For all their remarkable persistence, cities are made from fragile components. Buildings, roads, railways, pavements, sewers, canals, bridges, parks, telegraph poles… every part of the great glorious mess demands constant human attention otherwise it will be gone in a shockingly short time. Weeds grow, sewers crack, riverbanks erode, bridges fail, and buildings: well, sometimes buildings burn. And sometimes they burn more than once. 

The twice-burned Glasgow School of Art’s Mackintosh Building is, of course, the subject of this short but intense book in which philosophy and emotions jostle for position with the narrative of the two fires which first damaged and then destroyed that most beloved of city structures. Rodger is GSA’s Professor of Urban Literature and closer than most to both building and to the events that swept it away. From his office, Rodger enjoyed “the most beautiful view of a façade in Western Architecture” and it is that western elevation, housing Mackintosh’s famed library “hang[ing] in the air over Scott Street” which drives Rodger’s meditation on the ultimately finite encounters between people and buildings and what it means to construct and reconstruct. 

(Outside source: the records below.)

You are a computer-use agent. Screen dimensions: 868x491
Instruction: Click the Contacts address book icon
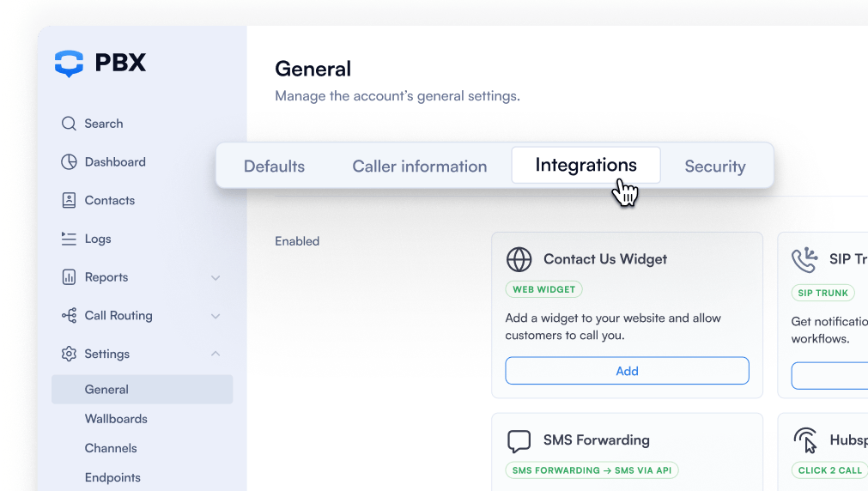coord(69,201)

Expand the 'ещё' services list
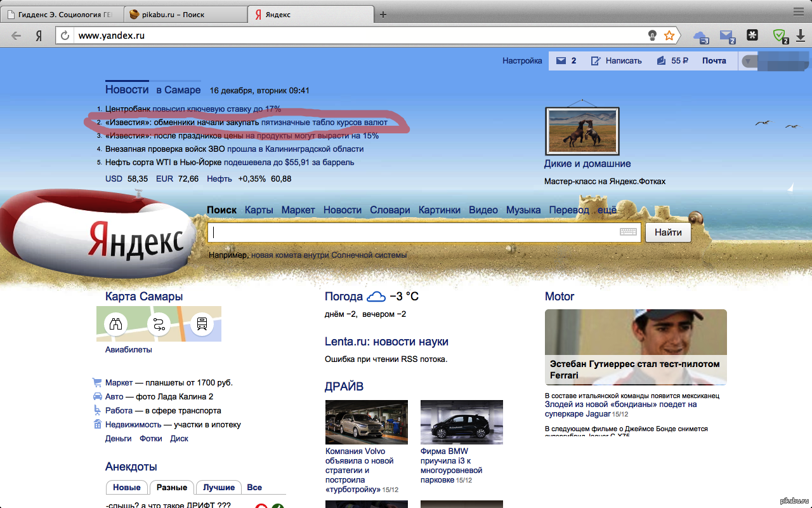point(606,210)
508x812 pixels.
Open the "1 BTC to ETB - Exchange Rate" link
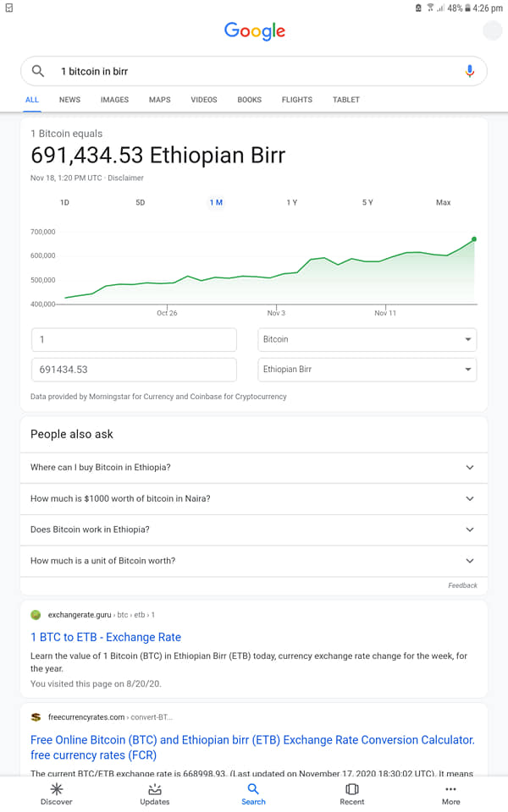(x=106, y=638)
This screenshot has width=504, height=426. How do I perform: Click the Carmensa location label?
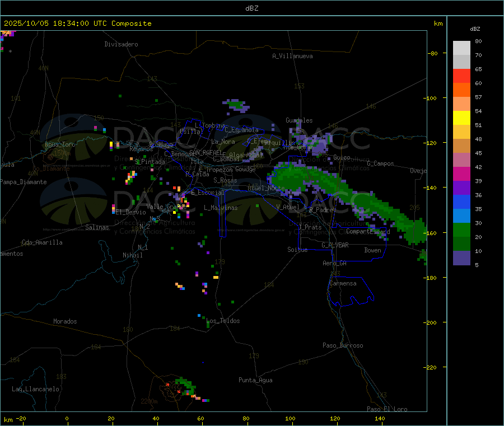pos(342,283)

Perhaps the most arresting encounter in the book is Rodger’s description of the day he visited the almost-completed reconstruction of Mackintosh’s exquisite library, the seemingly irreplaceable jewel lost in the first fire. Despite the newness of the wood so carefully sourced and selected from America to replicate the original, and the knowledge that what he is seeing is a reconstruction, Rodger is nonetheless both moved and convinced by what he sees: however new, this really is the library he knows and loves reborn. On that day, more than any other, he is witness to the (almost) culmination of what in hindsight seems like a miracle born of extraordinary commitment and achievement over an extraordinarily short period of time. I was also lucky enough to see the building during this restoration phase and looked forward to the opening of a new Mack building, the same-but-renewed, and to the catharsis that felt somehow owed after the drama of the first loss. 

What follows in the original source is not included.